**Task instructions:** For this task, copy all of the data below exactly and skip the pictures.
---------- The data
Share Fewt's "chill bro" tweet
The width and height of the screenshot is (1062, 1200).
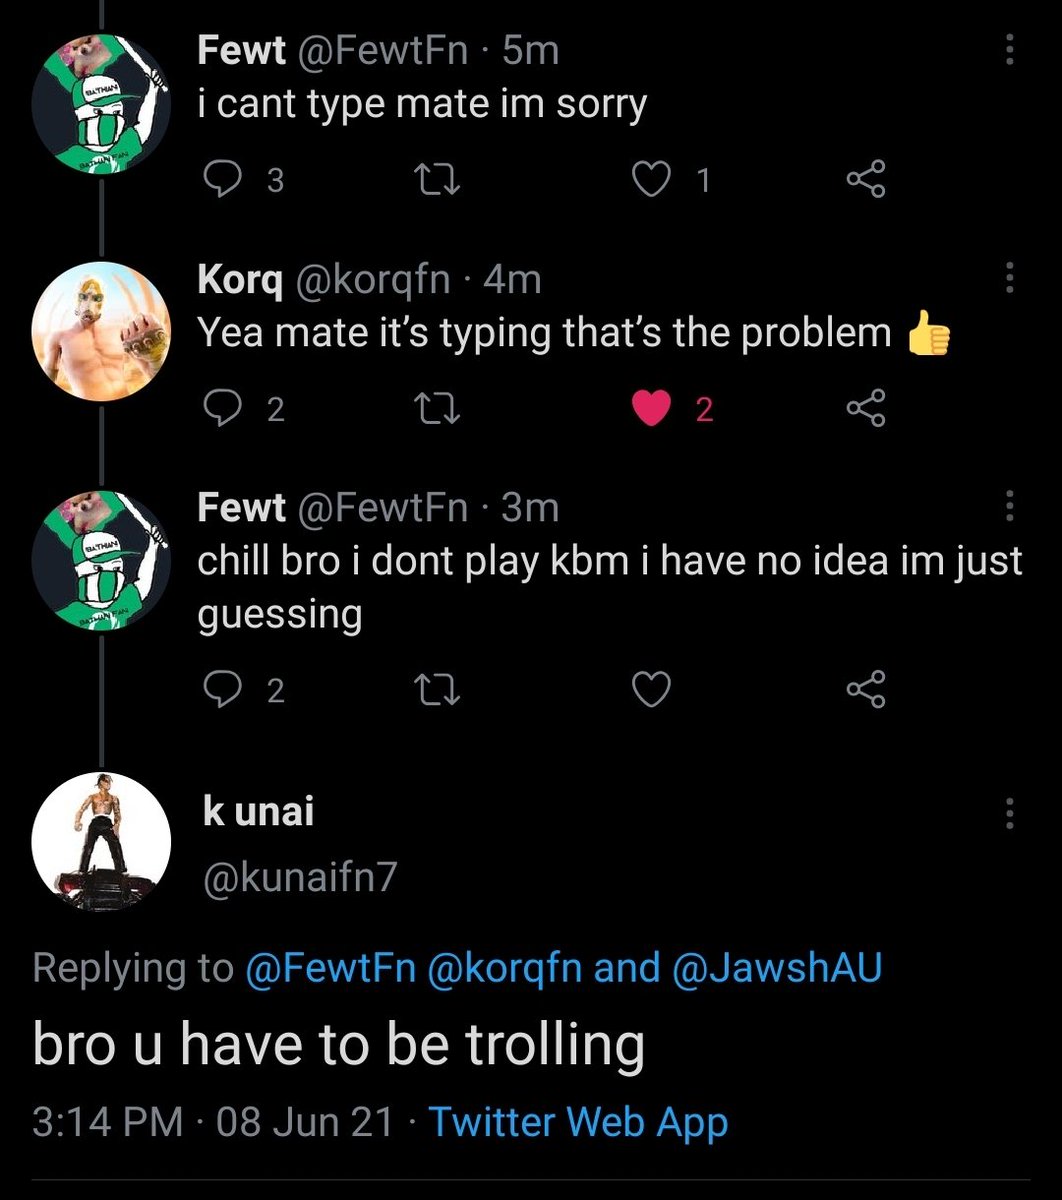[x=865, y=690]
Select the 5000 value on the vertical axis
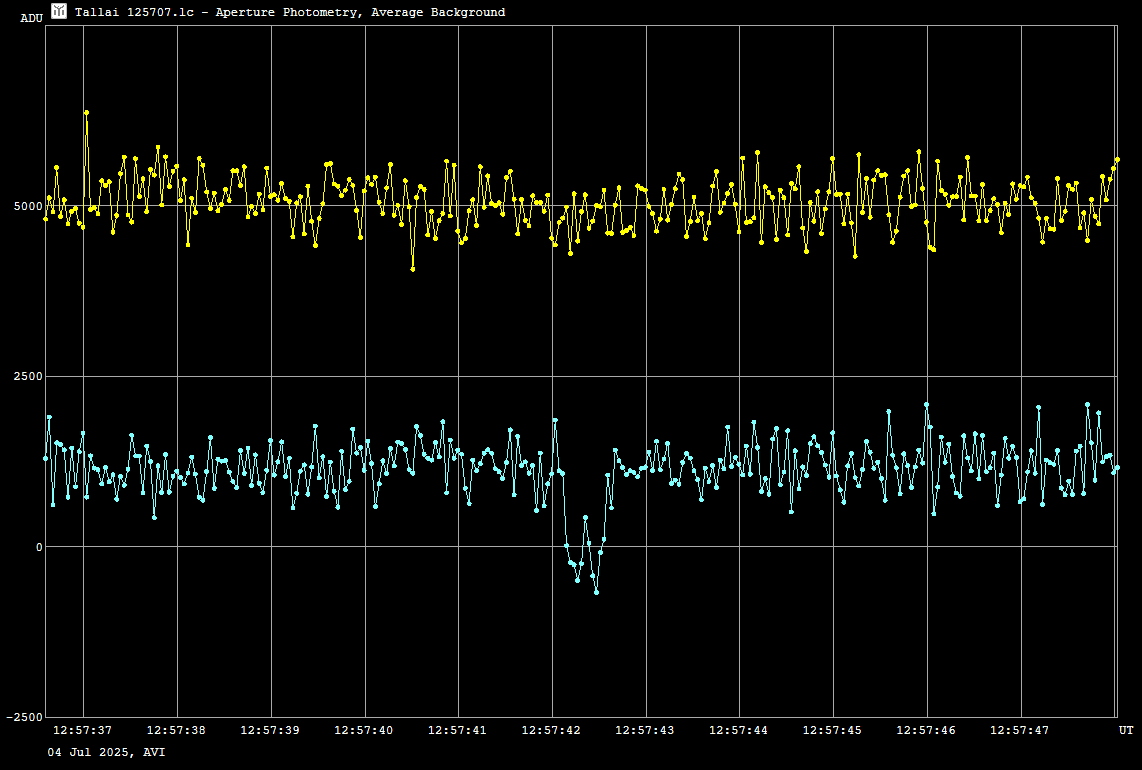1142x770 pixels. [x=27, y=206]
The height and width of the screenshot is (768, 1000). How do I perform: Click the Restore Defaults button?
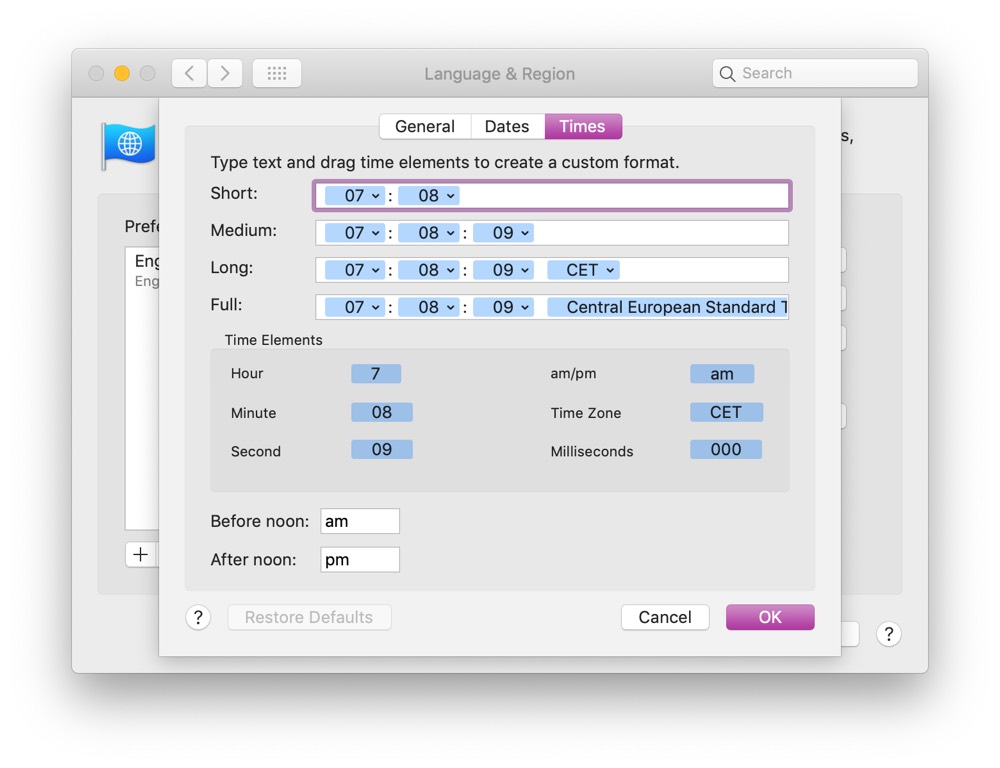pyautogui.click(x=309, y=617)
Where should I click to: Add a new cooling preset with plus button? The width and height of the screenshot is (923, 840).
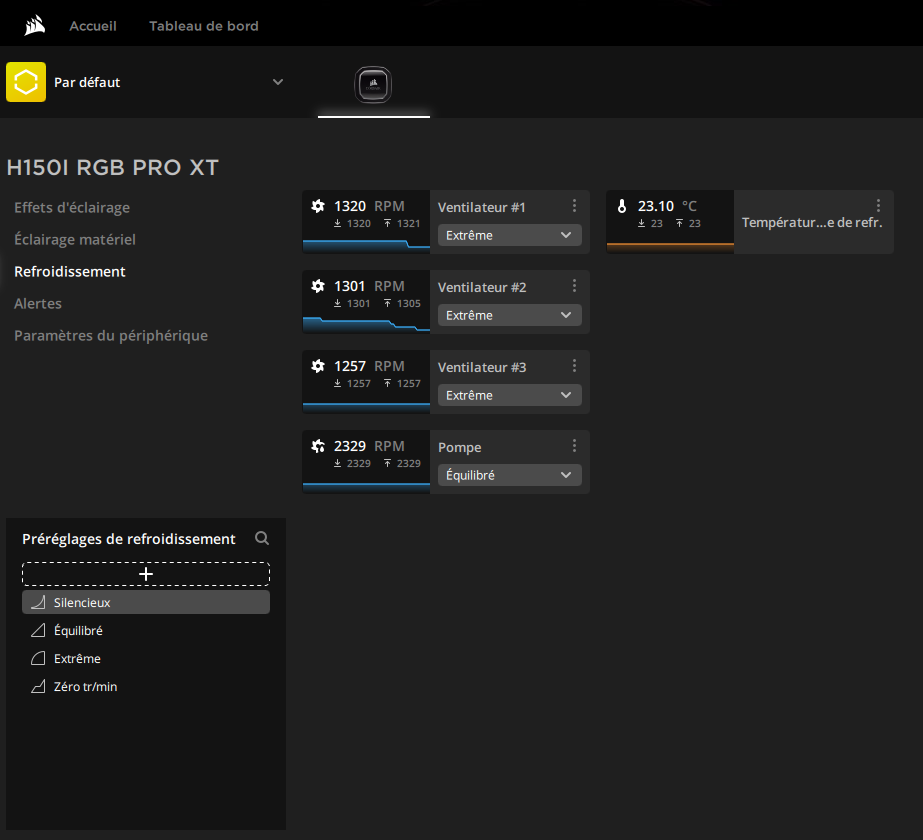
--------------------
**Task output:**
Share Fewt's "chill bro" tweet
The width and height of the screenshot is (1062, 1200).
[x=865, y=690]
Select the 5000 value on the vertical axis
1142x770 pixels. [x=27, y=206]
The height and width of the screenshot is (768, 1000). How do I perform: Click the Restore Defaults button?
pyautogui.click(x=309, y=617)
Where should I click to: Add a new cooling preset with plus button? The width and height of the screenshot is (923, 840).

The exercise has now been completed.